Its rediculous, Jody, Contact your Senator and State Represenative and let them know how you feel!!!!


----------



## discounthunter (Mar 7, 2006)

im not surprised.although it sucks to loose public land.i know in one of the forums it was discussed about the sale of federal land(public?).did you honestly think they would sell barren fields in south dakota or prime potential realestate ?this is the feds we are talking about,is all about money .


----------



## Buckerama (Mar 7, 2006)

Start a petition and get enough votes and they could get it to pass thats what they did with the Ocmulgee petition but never could get enough signitures its just a thought?


----------



## raghorn (Mar 7, 2006)

It's another nail in the coffin for our hunting heritage.


----------



## WSB (Mar 7, 2006)

It's sad, but you know this is just the start. When it's sold they will just sell more and more. We are having to deal with our leases going up and one day soon the average hunter like me won't be able to afford to lease and now they are going to start selling our public land. We can contact our congressmen and senators but I figure they are going to do what they want anyway, when have they ever listened to what us hunters want?


----------



## Jody Hawk (Mar 7, 2006)

I don't even think that I'll ever introduce another child to hunting. Why introduce them to something and then have it taken from them in their lifetime because the price to hunt made it unaffordable to them. It's gonna be over and done for the "common man" anyway in less than hundred years or so in these parts. This government land was something that I took for granted that would always be there. I never realized that our government was in the realstate business.


----------



## General Lee (Mar 7, 2006)

I think it's a good thing.It generates revenue for the Government and puts the land on the tax registers where whoever buys it will be paying taxes.The Government shouldn't be in the land business......


----------



## Vapor 300 (Mar 7, 2006)

This is the same thing they did in Florida 10 years ago. They buy up property ,Then call it a National Forest . Then it goes for years and all is OK . Then they cut it off to you and the only folks that will be able to use it will be them. Check it out in the Everglades . They burn us out of our camp and brought up all around us . We still own one acres but it is land locked . They win.........


----------



## Son (Mar 7, 2006)

*Sell the public land?*

I'm not surprised. Because I remember when social security began. Our government promised SS would never be used to to keep track of anybody. Let them go sell some of those large private Texas ranches if they need money. I'm sure the donation would be well received in the general fund.


----------



## Augie (Mar 7, 2006)

I used to love hunting some of the Fl WMA's, I knew a lot of them them by heart. Then the state won't put up what the private clubs offer the owners and the state loses it.
I've seen so many nice wma's go to private clubs, it's all about the money.
I'm all for fighting state and federal public lands being sold, because even if it generates money for the state, it's liquid and will dissappear.


----------



## raghorn (Mar 7, 2006)

Jody Hawk said:
			
		

> I don't even think that I'll ever introduce another child to hunting. Why introduce them to something and then have it taken from them in their lifetime because the price to hunt made it unaffordable to them. It's gonna be over and done for the "common man" anyway in less than hundred years or so in these parts. This government land was something that I took for granted that would always be there. I never realized that our government was in the realstate business.
........
Exercise A:
Answer these questions from the thread on selling public land.
(i) Which petition does Buckerama mention?
(ii) Where does Vapor 300 tell readers to check it out?
(iii) According to General Lee, who will be paying taxes on the land once it is sold?
Exercise B: Continue the thread on selling public land from the point where it stops.
The data after this thread on selling public land has nothing to do with it.

Information provided:
........
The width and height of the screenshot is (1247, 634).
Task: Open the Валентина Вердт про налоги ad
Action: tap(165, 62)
........
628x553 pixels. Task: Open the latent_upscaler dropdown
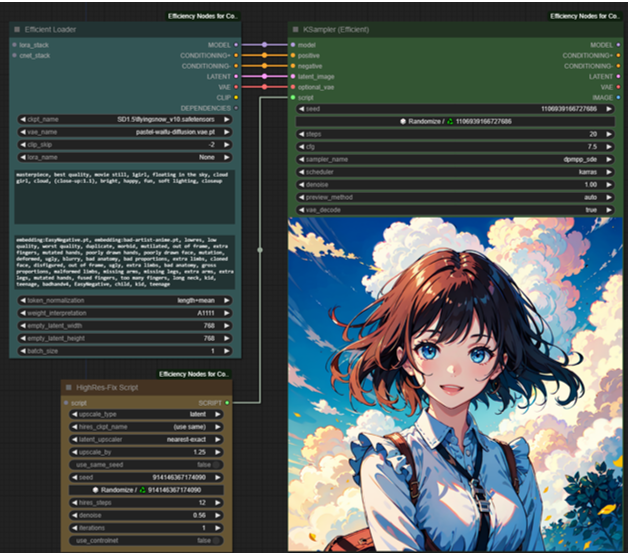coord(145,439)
........
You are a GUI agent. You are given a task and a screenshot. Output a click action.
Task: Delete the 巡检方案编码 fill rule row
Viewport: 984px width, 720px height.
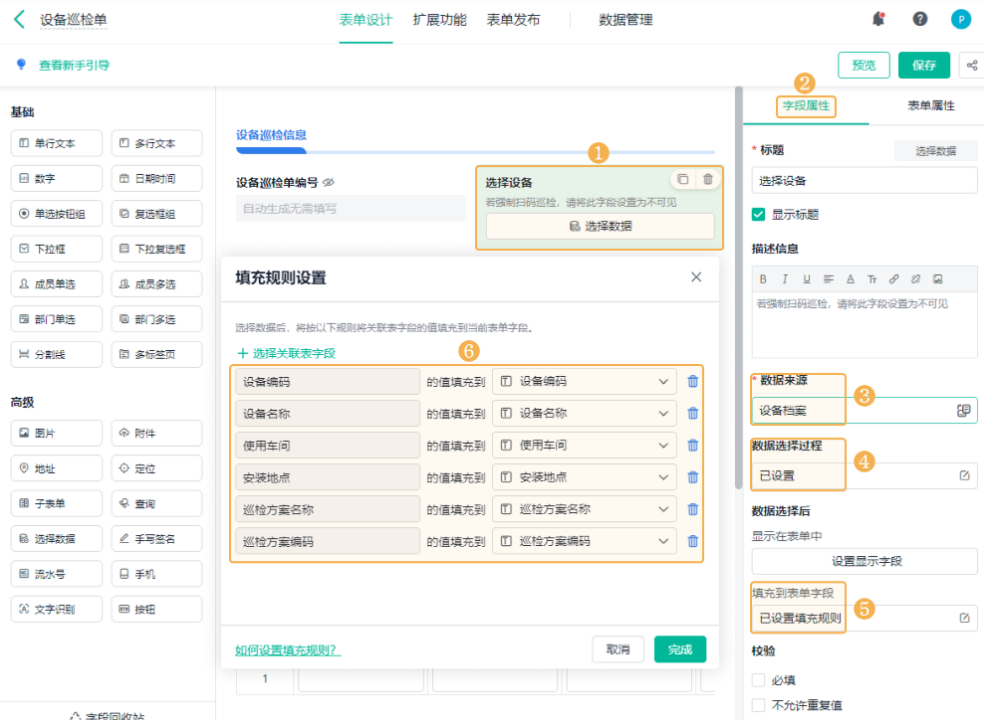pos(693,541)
........
Reply A:
(i) The Ocmulgee petition
(ii) The Everglades
(iii) Whoever buys it

Reply B:
That's the way I've felt for a while now, Jody. By my way of thinking and my gut feeling it would be unfair for me to encourage someone to take up the sport in the sad condition things are getting to be in. It depresses me to no end to see how things have changed in the last 15 years, or even 10 years. I personally will look for other things to do with my sons and grandsons for their sake even though I would love to hunt big game with them. We will probably hunt small game and fish for enjoyment in the near future.


----------



## deerslayer1988 (Mar 7, 2006)

Should have voted for Kerry, maybe the demorcrats wouldn't be trying to sell off all the federal land to help pay for some war we have know bussiness in anymore. Don't get me wrong I was there the first go around and didn't mind it but now it's time for a change. The goverment needs to put all these low life people that's on welfare that can work to work I don't mind paying for the elderly and the handycap but if you can work get your lazy self up off the couch and on your feet and get a job and help pay your own way.


----------



## discounthunter (Mar 7, 2006)

theres other ways to generate money other than selling wma's.the woods are also full of loud mouths.


----------



## General Lee (Mar 7, 2006)

I guess our different views on this can be traced to how we were raised.I was raised with no gov.owned land around us and 1 WMA not too far away.My folks owned 300 acres,grandpas on both sides owned land as well and we just never hunted gov land.The locals all hunted their own land or leased some and noone ever looked to the gov to furnish them hunting land.As far as introducing my son to hunting,if all I had was the sorry gov land hunting with all of it's red tape,I would just buy him golf clubs instead.......


----------



## raghorn (Mar 7, 2006)

THunter said:
			
		

> Please don't. The woods are too crowded as it is.
> 
> THunter


I surely hope that is an attempt at humor...........and to say sell it all  ( I assume because you are fortunate enough to own your own) would certainly not say much for character.


----------



## General Lee (Mar 7, 2006)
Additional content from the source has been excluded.